What was very hard at that point, and what tortured me most, was the idea that being gay hadn't been part of my "plan". The plan, as theoretical as it was, was that I would fall in love with a very handsome man (possibly Dean Cain or Angel from Buffy), we would get married and have lovely little babies, and those children would grow up and follow that life path also. Falling in love with a woman, being in love with a woman, living, in love, with a woman - it just wasn't part of that. I couldn't see any future as a gay woman with the level of happiness I had expected as a "straight" one. The sands had shifted under my feet, and suddenly I was adrift and I felt very, very alone.

I work with teachers and youth workers, and I tell them a story about how I didn't believe I could be a lesbian when I was a young teenager because I genuinely didn't believe they existed outside of America. I didn't know a single gay or lesbian person in my life, as far as I was aware, and being gay existed in a reality that was far beyond mine. As for being gay and being happy, in a committed relationship with someone that loved you? That didn't exist in any reality I was aware of.

Then something, seemingly innocuous and perhaps ridiculous happened. Anna Nolan went on Big Brother - and it changed my life.
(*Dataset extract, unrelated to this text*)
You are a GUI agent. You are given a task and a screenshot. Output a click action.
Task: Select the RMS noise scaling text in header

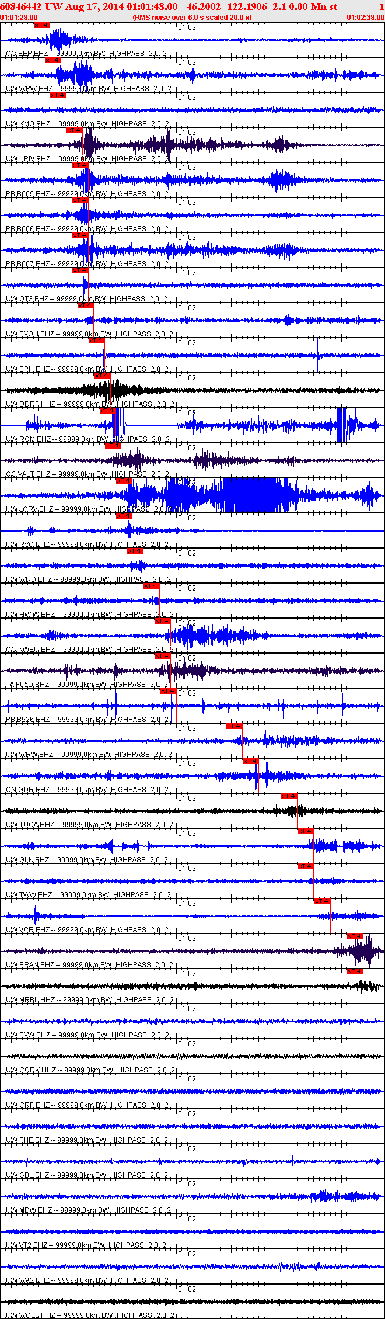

This seemingly happy, NORMAL, lovely lesbian was from DUBLIN - it blew my mind. I watched the show every night with my parents, I saw her describe her life and her coming out and her realisations and this spark of hope was lit within me - it's the spark that still stays alight. The notion that this world can be brighter, can be loving and welcoming and that the reality I grew up with - a world of silence and despair - is one that can change. Big Brother ended, and I told my best friend that I thought I was gay - the first time I had said the words aloud to anyone except my cat (my faith in cats still hasn't wavered). It may seem silly - but that one indication that life went on beyond the despair - that after the struggle could come a life that, while maybe it didn't fit "the plan", it was an alternative that was just as enjoyable, just as valid- just as cherished as the original path I had envisioned myself skipping along.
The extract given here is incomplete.